When Elin Deboussard, 17, decided which sixth-form school she wanted to go to she didn’t give state schools a second thought.

“Everyone knows the independent schools are better. The teachers are younger and more engaged,” she said last week as she started at Viktor Rydberg Jarlaplan, where she is taking an arts programme specialising in drama. “There’s also more prestige if you go to one.”

Elin is typical of middle school leavers across Sweden who are taking advantage of increased school choice since the government ended the state monopoly of upper secondaries a decade ago. Stockholm education authority announced last week that the number of pupils attending independent sixth-form schools in the capital had doubled in the past four years.

All Swedish pupils are eligible to apply to independent schools, which are funded by a voucher system. This has put state schools under pressure to attract students as independent schools are creaming off the brightest pupils.

Bjorn Johansson, a spokesman for the Stockholm authority, said: “Many state schools are suffering under the competition from the independent sector.”

Independents such as Viktor Rydberg Odenplan get so many applications that only pupils with the highest grades are accepted. “The more we do to ensure we have a stellar reputation, offering specialist option courses and closer ties with the business community, the more qualified our intake is,” said Dr Margret Benedikz, an English teacher at Viktor Rydberg Odenplan.
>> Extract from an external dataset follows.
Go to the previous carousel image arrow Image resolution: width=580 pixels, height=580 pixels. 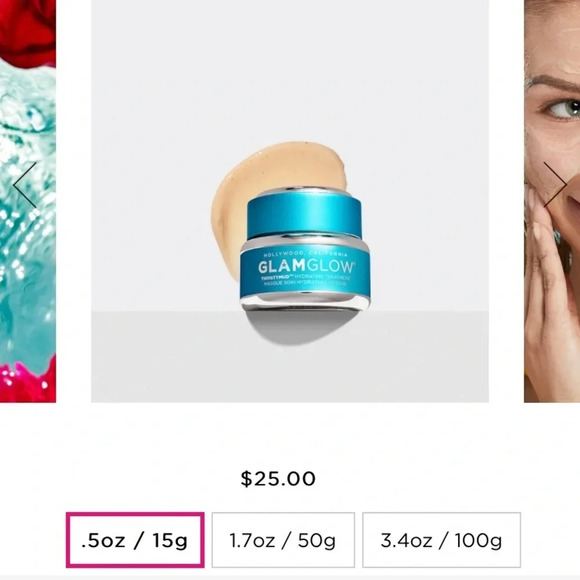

The independent schools were designed to be centres of excellence, specialising in national programmes that all upper-secondary pupils are required to follow. Some programmes, such as construction or business and administration, are vocationally-oriented. Others, such as natural science and social science, are intended to prepare pupils for university.

Some independents tried to charge fees, but the government quickly intervened, introducing a voucher system where the local council has to provide independent schools with resources equivalent to those given to state schools on a per-pupil basis. However, independents are also free to seek donations from parents and sponsorship from companies.

According to Pernilla Hemmingsson, headteacher of Viktor Rydberg Jarlaplan, the competition has brought an entrepreneurial spirit to Swedish education.

“All schools, no matter whether they’re independent or state-run increasingly need to make themselves attractive to applicants,” she said. “We get students from all over the region coming here because of our dance, theatre, art and music profiles. We’re able to offer pupils a greater degree of specialisation that they just can’t get in the municipal schools.”

Popular state schools, such as Kungsholmen, have revamped their programmes to compete. Kungsholmen offers the natural science or social science national programme in English. Others emphasise technology or sports facilities.

However, they have yet to convince pupils like Helena Eckerstrand, 16, a pupil at Viktor Rydberg Jarlaplan who believes independents offer more choice.

“I didn’t want to go anywhere else, because I wanted to study dance. If I’d gone to state school I’d probably have had to take natural science or social science.

“But here I get the best of both worlds: I can study dance but if I break my leg or ruin my back dancing, I’ll still be able to apply for nursing or law or whatever afterwards.”